**The data:**
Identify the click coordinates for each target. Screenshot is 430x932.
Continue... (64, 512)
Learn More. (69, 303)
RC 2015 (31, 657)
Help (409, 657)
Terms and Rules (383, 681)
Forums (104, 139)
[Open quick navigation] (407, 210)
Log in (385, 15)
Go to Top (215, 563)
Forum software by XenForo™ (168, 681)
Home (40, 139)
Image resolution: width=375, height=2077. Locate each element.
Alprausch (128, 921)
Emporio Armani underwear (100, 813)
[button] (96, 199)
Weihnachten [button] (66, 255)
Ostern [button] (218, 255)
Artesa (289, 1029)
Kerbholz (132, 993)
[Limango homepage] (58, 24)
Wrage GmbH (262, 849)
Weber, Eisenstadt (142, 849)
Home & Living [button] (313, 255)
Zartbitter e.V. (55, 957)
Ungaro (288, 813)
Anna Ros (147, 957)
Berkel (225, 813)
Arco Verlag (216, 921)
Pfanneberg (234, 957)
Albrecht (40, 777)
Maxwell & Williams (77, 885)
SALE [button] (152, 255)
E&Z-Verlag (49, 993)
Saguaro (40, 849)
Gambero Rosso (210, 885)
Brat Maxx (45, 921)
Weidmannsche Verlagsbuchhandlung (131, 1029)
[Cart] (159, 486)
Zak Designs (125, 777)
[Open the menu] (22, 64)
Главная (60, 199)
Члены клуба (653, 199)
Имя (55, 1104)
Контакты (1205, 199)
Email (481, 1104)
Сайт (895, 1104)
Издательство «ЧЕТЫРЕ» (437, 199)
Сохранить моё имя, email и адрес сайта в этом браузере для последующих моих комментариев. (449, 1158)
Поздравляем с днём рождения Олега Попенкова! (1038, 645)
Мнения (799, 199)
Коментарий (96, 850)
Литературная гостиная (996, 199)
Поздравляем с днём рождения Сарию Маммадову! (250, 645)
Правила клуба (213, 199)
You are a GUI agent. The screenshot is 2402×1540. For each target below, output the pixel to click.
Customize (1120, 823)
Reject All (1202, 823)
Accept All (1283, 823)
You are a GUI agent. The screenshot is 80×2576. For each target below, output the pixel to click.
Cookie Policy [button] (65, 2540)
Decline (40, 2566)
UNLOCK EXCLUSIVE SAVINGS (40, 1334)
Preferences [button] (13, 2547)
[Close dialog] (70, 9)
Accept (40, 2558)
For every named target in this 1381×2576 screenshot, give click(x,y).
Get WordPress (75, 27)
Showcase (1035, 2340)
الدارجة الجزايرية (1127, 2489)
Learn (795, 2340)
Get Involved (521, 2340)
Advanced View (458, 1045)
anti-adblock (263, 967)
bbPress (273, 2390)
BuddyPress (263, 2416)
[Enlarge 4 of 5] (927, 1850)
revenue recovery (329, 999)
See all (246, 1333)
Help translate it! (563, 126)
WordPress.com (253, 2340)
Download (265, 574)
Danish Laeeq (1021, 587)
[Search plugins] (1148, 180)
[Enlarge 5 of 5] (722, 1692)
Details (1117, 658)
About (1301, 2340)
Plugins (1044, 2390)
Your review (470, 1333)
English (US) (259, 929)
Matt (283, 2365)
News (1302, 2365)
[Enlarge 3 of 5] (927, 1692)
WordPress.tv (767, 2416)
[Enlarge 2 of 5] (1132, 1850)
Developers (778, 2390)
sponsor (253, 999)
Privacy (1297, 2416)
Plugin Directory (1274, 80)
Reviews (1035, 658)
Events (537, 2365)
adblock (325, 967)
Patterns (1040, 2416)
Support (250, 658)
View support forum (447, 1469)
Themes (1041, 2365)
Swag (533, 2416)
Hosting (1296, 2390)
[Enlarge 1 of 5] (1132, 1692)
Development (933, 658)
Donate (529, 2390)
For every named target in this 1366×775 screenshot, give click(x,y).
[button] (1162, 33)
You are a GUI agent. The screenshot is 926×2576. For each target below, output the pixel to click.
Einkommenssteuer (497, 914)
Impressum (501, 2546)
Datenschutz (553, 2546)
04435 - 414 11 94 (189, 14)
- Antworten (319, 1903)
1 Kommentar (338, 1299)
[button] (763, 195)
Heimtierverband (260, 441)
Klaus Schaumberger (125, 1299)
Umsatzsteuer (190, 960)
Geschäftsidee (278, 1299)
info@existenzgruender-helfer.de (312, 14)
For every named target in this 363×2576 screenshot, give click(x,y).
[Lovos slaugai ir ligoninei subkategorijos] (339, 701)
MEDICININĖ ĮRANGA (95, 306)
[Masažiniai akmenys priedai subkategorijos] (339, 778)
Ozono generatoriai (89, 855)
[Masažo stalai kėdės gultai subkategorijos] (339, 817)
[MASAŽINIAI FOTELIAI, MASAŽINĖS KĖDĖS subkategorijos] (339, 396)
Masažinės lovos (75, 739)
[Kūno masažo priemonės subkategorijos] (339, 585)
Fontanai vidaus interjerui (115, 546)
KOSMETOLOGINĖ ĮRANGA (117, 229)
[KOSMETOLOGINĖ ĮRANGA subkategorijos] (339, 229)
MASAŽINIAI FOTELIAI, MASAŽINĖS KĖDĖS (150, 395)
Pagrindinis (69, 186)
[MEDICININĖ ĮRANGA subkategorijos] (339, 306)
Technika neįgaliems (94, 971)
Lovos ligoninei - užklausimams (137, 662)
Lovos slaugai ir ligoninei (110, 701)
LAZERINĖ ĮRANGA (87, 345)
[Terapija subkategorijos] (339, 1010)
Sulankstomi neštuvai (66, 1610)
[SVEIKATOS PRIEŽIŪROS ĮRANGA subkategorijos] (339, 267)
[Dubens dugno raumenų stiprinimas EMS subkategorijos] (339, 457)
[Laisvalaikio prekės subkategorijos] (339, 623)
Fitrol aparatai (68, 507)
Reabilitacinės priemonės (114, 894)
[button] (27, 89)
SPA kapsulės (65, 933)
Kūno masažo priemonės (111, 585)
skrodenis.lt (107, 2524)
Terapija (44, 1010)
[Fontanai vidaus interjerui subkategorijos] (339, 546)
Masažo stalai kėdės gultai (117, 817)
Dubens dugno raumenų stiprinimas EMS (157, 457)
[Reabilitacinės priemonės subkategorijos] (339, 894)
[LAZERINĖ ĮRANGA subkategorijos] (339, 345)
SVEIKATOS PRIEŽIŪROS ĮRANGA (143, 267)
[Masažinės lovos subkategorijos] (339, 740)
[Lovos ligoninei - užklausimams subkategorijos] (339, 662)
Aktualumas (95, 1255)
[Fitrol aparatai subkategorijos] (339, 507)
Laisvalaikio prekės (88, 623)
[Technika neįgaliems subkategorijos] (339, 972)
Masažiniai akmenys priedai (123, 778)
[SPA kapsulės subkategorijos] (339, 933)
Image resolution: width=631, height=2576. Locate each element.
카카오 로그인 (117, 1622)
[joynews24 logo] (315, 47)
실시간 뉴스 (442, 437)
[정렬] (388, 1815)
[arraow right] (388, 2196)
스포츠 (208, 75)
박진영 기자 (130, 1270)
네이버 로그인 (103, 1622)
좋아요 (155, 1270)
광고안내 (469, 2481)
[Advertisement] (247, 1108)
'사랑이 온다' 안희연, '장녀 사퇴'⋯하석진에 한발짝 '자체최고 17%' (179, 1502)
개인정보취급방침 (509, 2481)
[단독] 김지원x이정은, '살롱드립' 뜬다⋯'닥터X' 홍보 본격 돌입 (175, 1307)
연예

**Problem:** Set down, from the entries above, exactly the lines from the one with "[Open the menu] (22, 64)" up to and including the one with "Accept All (1283, 823)", and no other lines.

**Exercise response:**
[Open the menu] (22, 64)
Главная (60, 199)
Члены клуба (653, 199)
Имя (55, 1104)
Контакты (1205, 199)
Email (481, 1104)
Сайт (895, 1104)
Издательство «ЧЕТЫРЕ» (437, 199)
Сохранить моё имя, email и адрес сайта в этом браузере для последующих моих комментариев. (449, 1158)
Поздравляем с днём рождения Олега Попенкова! (1038, 645)
Мнения (799, 199)
Коментарий (96, 850)
Литературная гостиная (996, 199)
Поздравляем с днём рождения Сарию Маммадову! (250, 645)
Правила клуба (213, 199)
You are a GUI agent. The screenshot is 2402×1540. For each target below, output the pixel to click.
Customize (1120, 823)
Reject All (1202, 823)
Accept All (1283, 823)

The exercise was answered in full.